The strengths of this study include its large sample size and the inclusion of a comprehensive 12-month follow-up period, which is critical for observing both immediate and delayed adverse events. Crucially, the findings provide valuable real-world evidence from a setting where safety data on DTG remain sparse, thereby meaningfully contributing to the evidence base guiding DTG implementation.
Despite these strengths, several limitations inherent to the study design and data source must be acknowledged when interpreting the results. First, while 154 records (approximately 8% of the total dataset) were excluded due to inadequate ADE documentation, this proportion was relatively modest and therefore unlikely to have introduced substantial selection bias. Second, the retrospective nature of data collection precluded the precise determination of the temporal relationship between DTG initiation and the onset of ADEs, limiting detailed temporal analyses. Similarly, reliance on existing documentation led to inconsistent recording of ADE severity grading. By protocol, we defined any documented event of Grade (per CTCAE) as an ADE, meaning that mild or clinically insignificant events were included. Consequently, this study cannot report the proportion of Grade 3–4 ADEs, which may overestimate the overall prevalence of clinically significant toxicity. Third, the study could not reliably estimate the rate of DTG discontinuation attributable to ADEs, as patients who discontinued or switched therapy before completing one year of DTG were excluded due to incomplete documentation. Fourth, data regarding historical or chronic HBV/HCV co-infection and the concomitant use of potentially nephrotoxic agents (e.g., co-trimoxazole, amphotericin B) were unavailable. These unmeasured factors may act as significant confounders, particularly when evaluating renal outcomes. Fifth, because all participants received the fixed-dose combination of DTG + 3TC + TDF, it is impossible to attribute observed renal impairment to a single drug definitively. While mild, reversible increases in serum creatinine are compatible with DTG’s transporter inhibition, larger eGFR declines likely reflect TDF toxicity. Finally, consistent with the challenges of any retrospective chart review, ADEs dependent on subjective symptoms—such as insomnia or anxiety—were likely under-reported. To mitigate under-ascertainment, we included only participants with complete one-year follow-up and documented ADE data; nevertheless, a prospective multicenter design with standardized reporting and Patient-Reported Outcome Measures (PROMs) is necessary to provide more complete safety data.

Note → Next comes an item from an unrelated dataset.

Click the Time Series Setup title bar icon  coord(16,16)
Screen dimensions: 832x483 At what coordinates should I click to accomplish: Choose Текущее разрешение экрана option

Ultimately, our findings have immediate clinical implications. They call for a shift towards more individualized patient assessment and proactive, targeted monitoring. Enhanced vigilance is particularly crucial for high-risk groups: older patients, those with psychiatric disorders, a history of severe opportunistic infections like cryptococcosis, underweight status, or baseline renal impairment. Tailored management for these vulnerable individuals is essential to enhance patient safety and optimize long-term outcomes.